An dieser Stelle ist das Keyword „fitnessstudio freiburg“ gar nicht mal so schlecht. Der Wettbewerb ist schwach und es dürfte kein Problem sein da eine gute Position mit etwas SEO rauszuholen. Denkste! Wer will kann jetzt mal zu Google gehen und genau das Keyword eingeben. Was sehen wir da? Richtig: Google Places. Und wie wir wissen, kommen Google Places Platzierungen immer vor den organischen Suchergebnissen. Und noch ein minimales Problem ist vorhanden, die bestmögliche Keyworddomain www.fitnessstudio-freiburg.de ist schon vergeben – ist aber nur halb so schlimm, da drauf ist nämlich nur (Platzhalter-)Schrott und es dürfte ein leichtes sein mit einer anderen Domainendung dementspechend positioniert zu sein. Kann manchmal auch klüger sein auf andere Domainendungen (Domain Protection) zu setzen, so hinterlässt man nicht überall seine Footprints im Netz. 🙂

Interessant hingegen dürfte „tattoo freiburg“ sein, das kommt kaum aus der Mode und die meisten Kunden werden durch Empfehlungen von Freunden und Bekannten generiert – oder durch das Internet. Wenn ich da als Interessent eine Website vorfinden würde, die verschiedene Tattoostudios vergleicht und rezensiert, ist das ein absoluter Mehrwert an der Stelle und kann das Verlangen (AIDA-Prinzip) zum Kauf noch steigern (vgl. Punkt 7 und 8 weiter unten).

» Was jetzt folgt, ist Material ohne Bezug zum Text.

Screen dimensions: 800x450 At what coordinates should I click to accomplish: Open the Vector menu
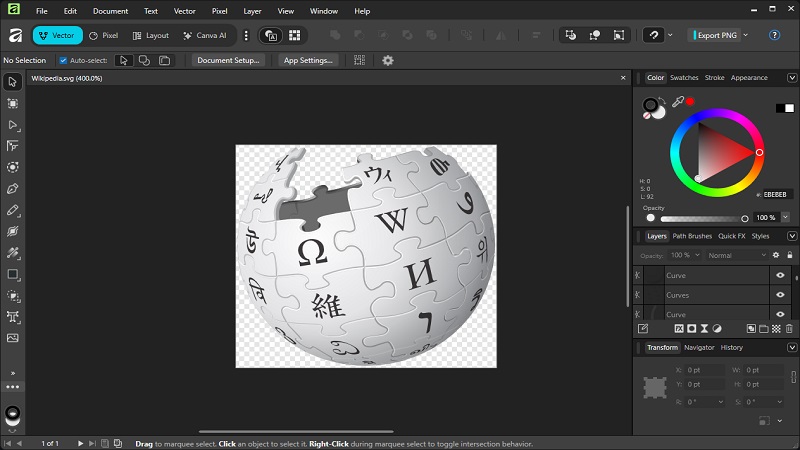click(x=184, y=11)
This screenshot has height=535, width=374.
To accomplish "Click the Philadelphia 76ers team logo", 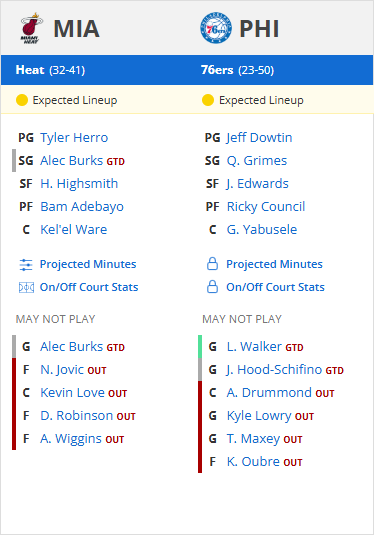I will pos(216,28).
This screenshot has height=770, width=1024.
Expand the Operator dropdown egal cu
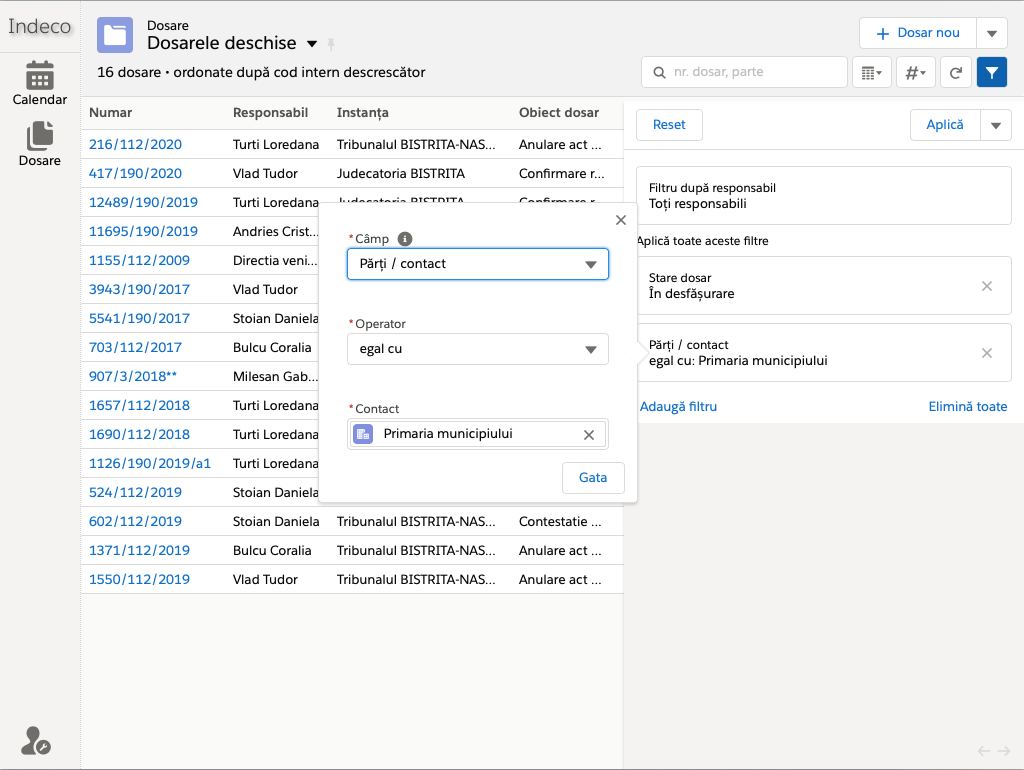478,349
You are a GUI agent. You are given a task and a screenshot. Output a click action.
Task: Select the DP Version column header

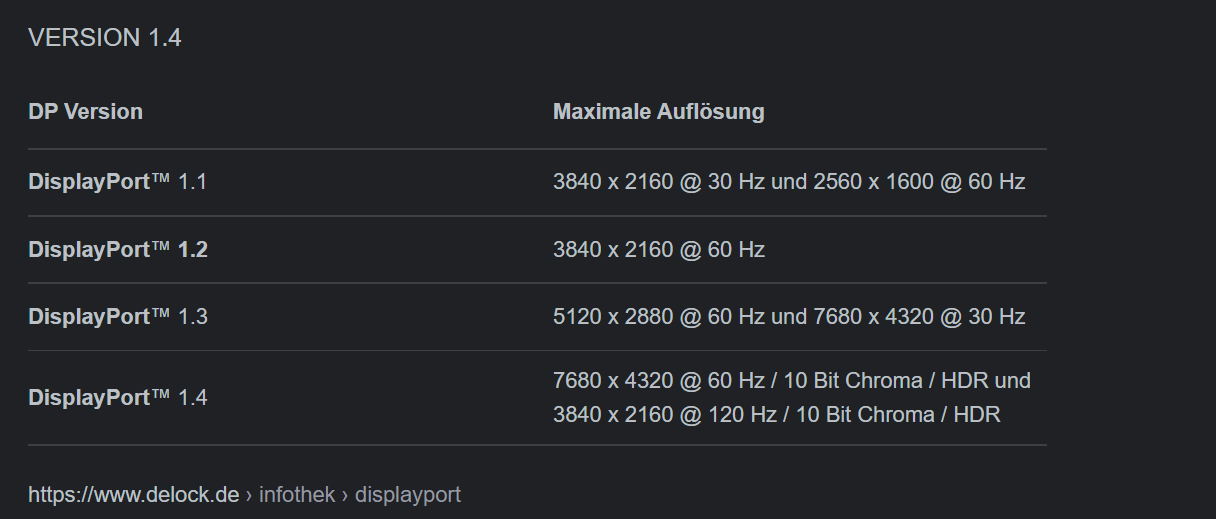85,112
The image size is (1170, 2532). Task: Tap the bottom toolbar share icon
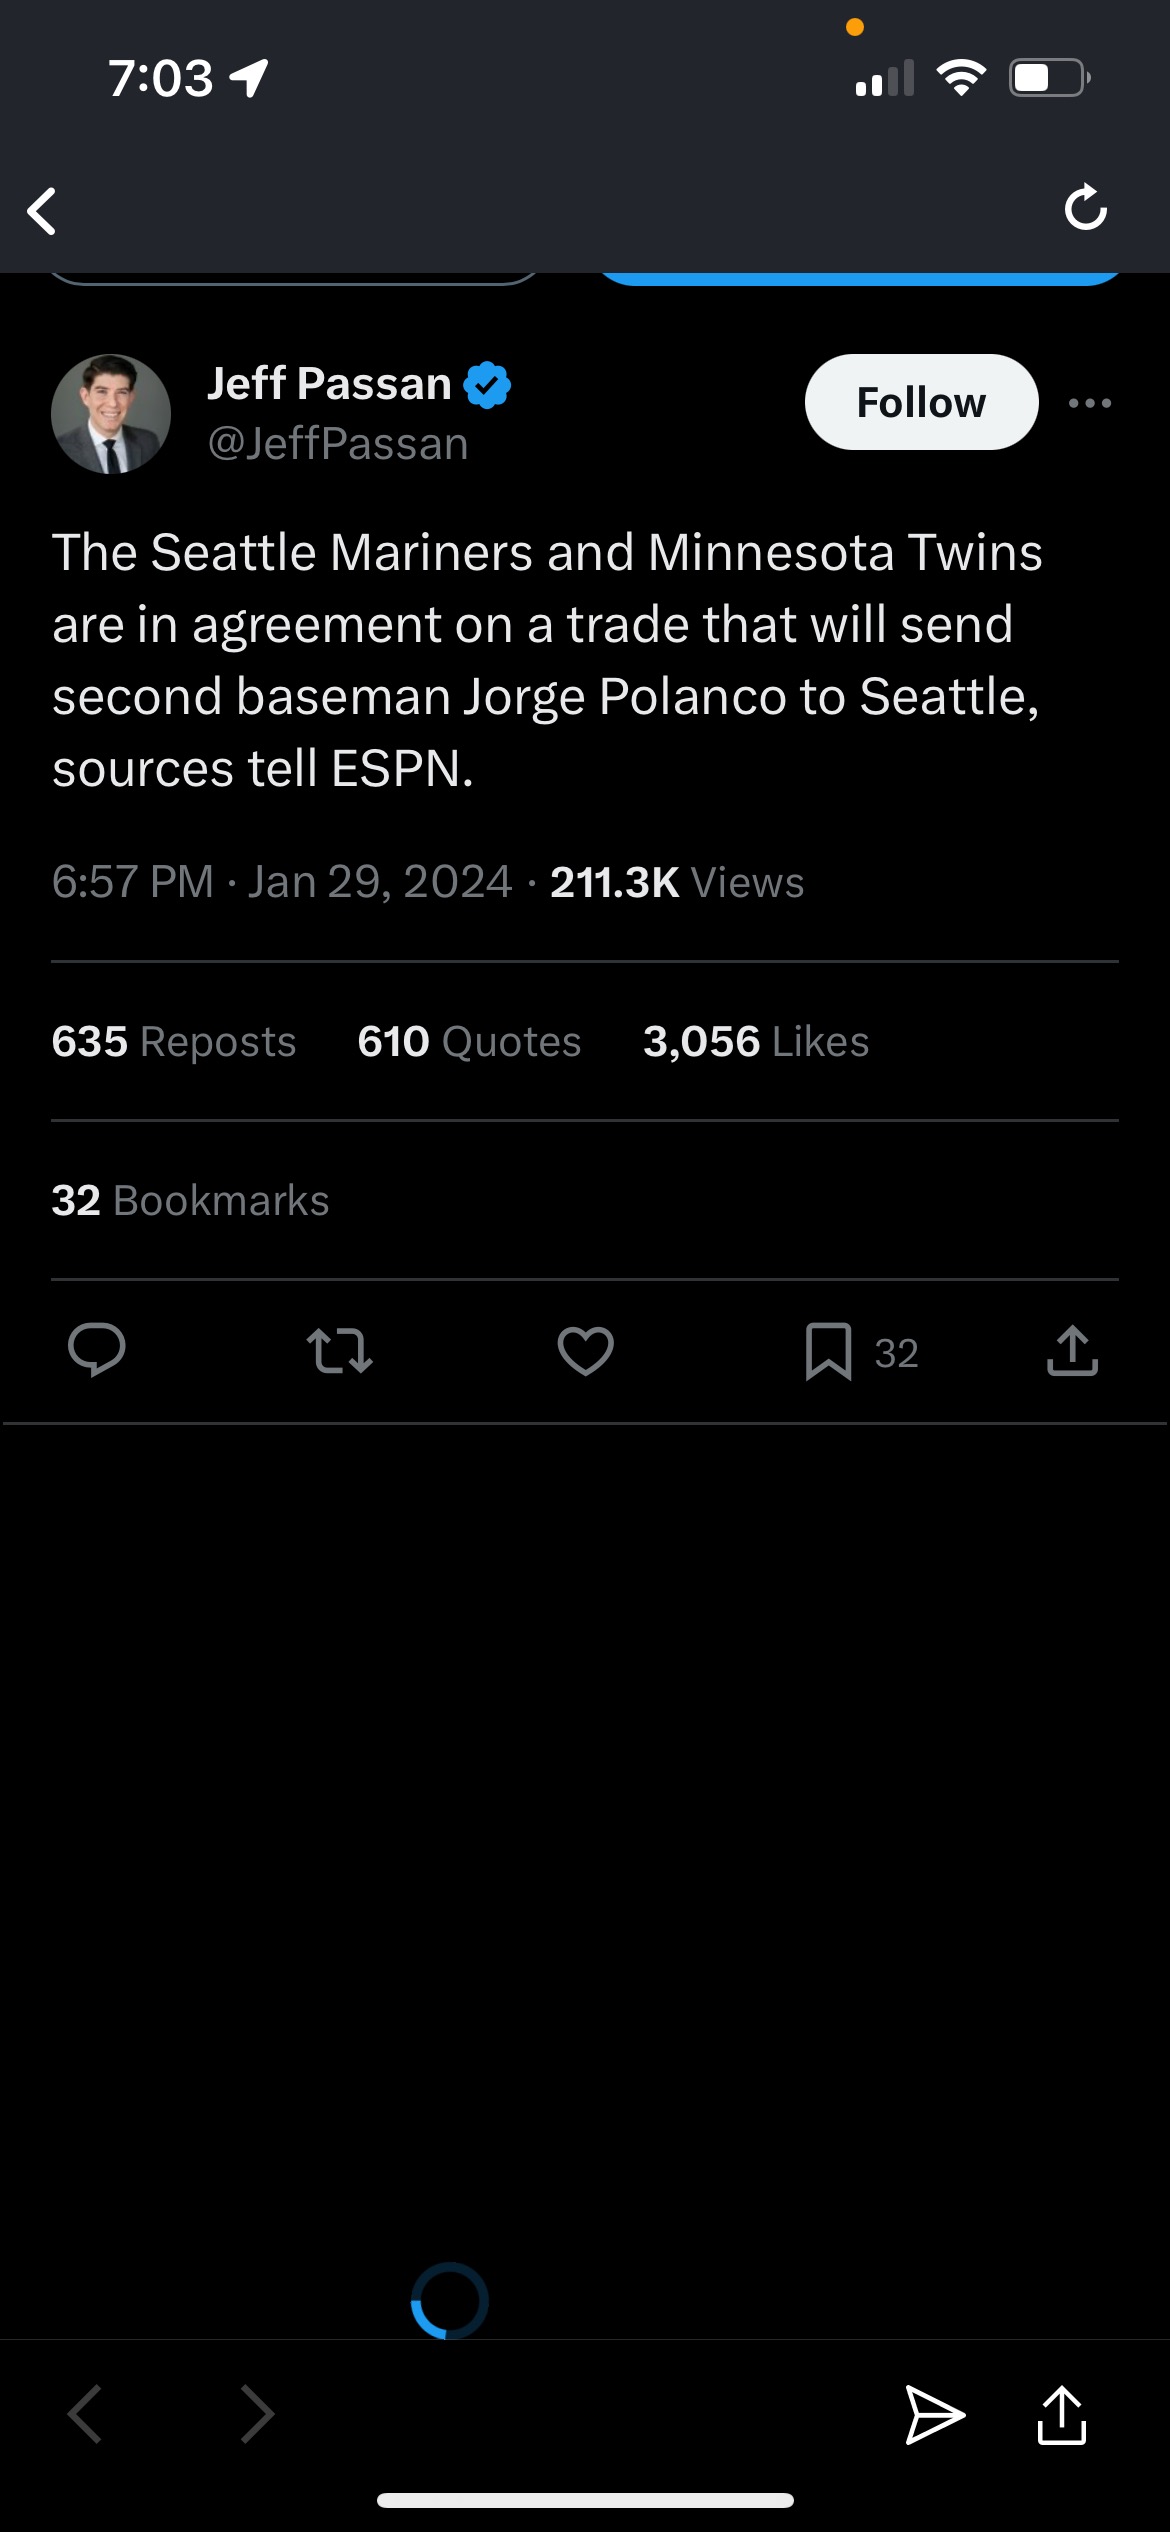1061,2414
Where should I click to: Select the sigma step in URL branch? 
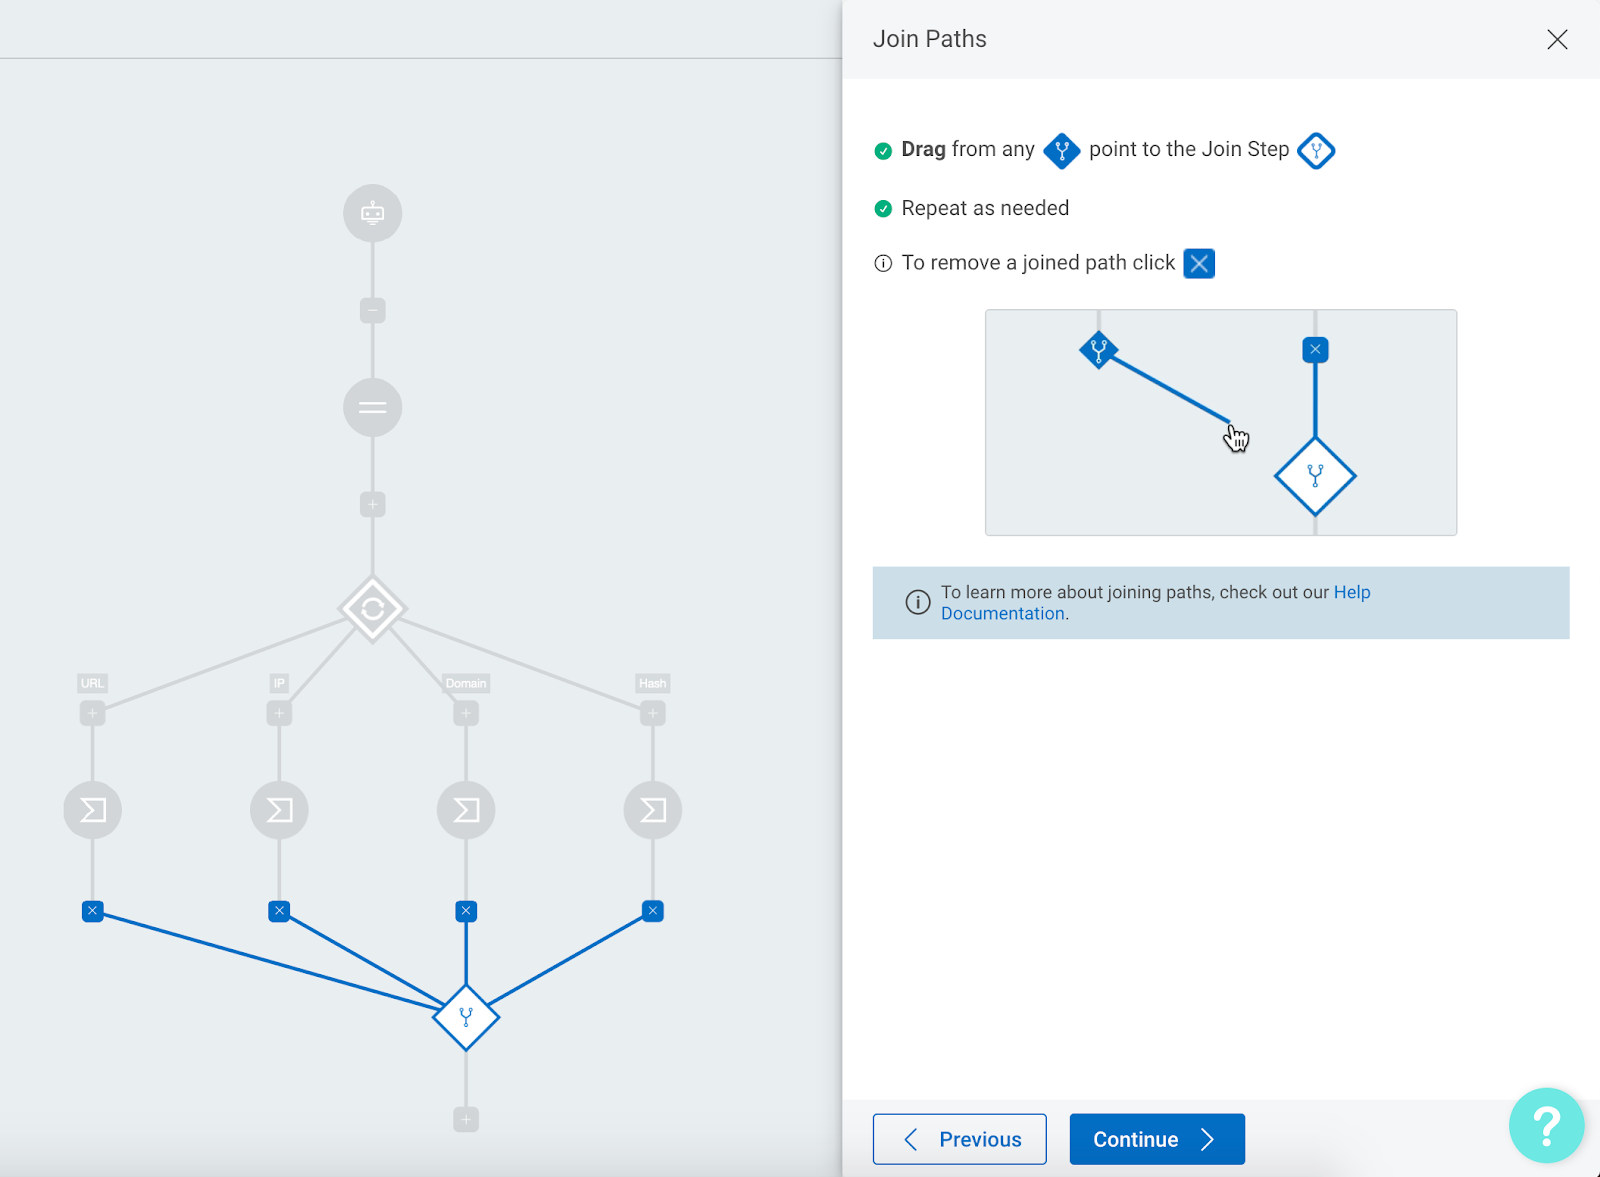point(92,810)
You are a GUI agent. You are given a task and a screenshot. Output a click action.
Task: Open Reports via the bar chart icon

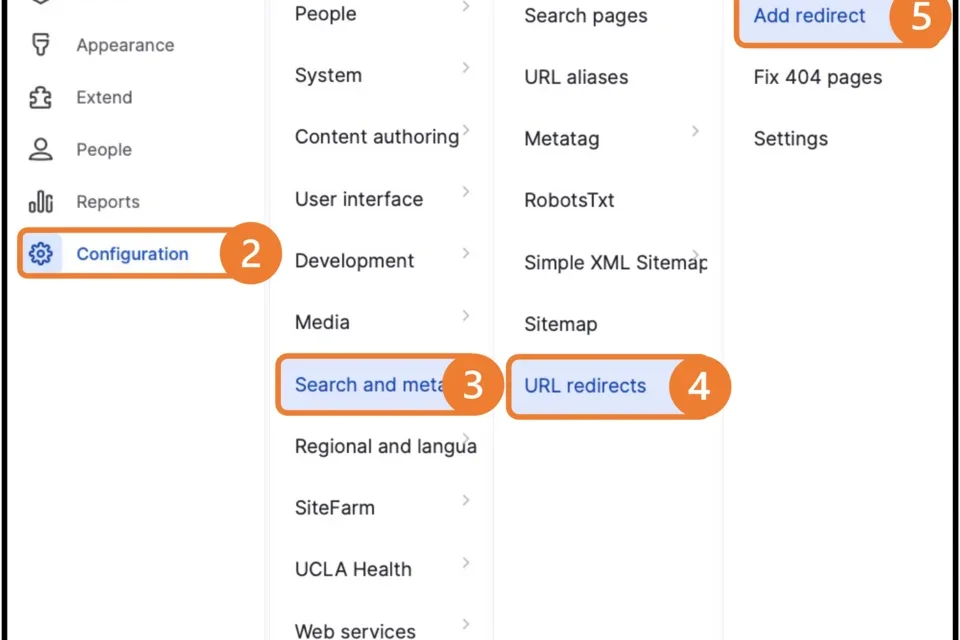[40, 201]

Der „schuster freiburg“ ist so eine Sache. Es ist halt einerseits so eine Dienstleistung die man mal eben schnell nebenher erledigen lassen kann. Ein Blick ins Telefon- / Branchenbuch genügt um zu wissen wo der nächste ist oder man kennt den nächsten an der Straßenecke. Auch ob da soviel Marge drin ist, sei dahingestellt. Sehen wir mal die Werte an, würde es auf der fiktiven Suchergebnisposition drei schon fatal aussehen, allerdings ist die passende Keyworddomain noch frei.

Wie kann es weitergehen?

Angenommen ihr habt das Killer-Keyword entdeckt: über 1000 lokale monatliche Suchanfragen sollten es schon sein und kein bzw. sehr schwacher Wettbewerb.

1) Keyword-Domain registrieren
Eure Entscheidung: Wollt ihr mehrere Projekte der Art aufziehen, schadet es nicht etwas anonymer zu bleiben.

2) Website aufsetzen
Hier eignet sich wohl am besten WordPress dafür, dass sollte dann mit den bekannten Plugins zur OnPage Optimierung versehen werden. In der Einrichtungsphase sollte die WordPress Einstellung „Suchmaschinen sperren“ gesetzt werden, damit nicht zu früh von den Robots indexiert wird.

3) Schafft einzigartigen Content auf eurer Site
Ich weis, es ist sowas von abgelutscht diese Phrase, aber ohne Content / Text geht es einfach nicht. Es muss wirklichen Mehrwert bieten damit es für den Besucher nützlich ist. Hier gilt die Fragestellung: Was könnte den Nutzer zusätzlich interessieren? Es sollten min. 5 Beiträge auf der Seite sein und ein paar Ideen in der Warteschlange vorhanden. Beiträge nicht komplett darstellen, sondern nur auszugsweise auf der Startseite veröffentlichen. Ach, und in Zeiten von Content-Manufakturen kann man sich Texte auch kaufen; ist wohl die bequemste Möglichkeit.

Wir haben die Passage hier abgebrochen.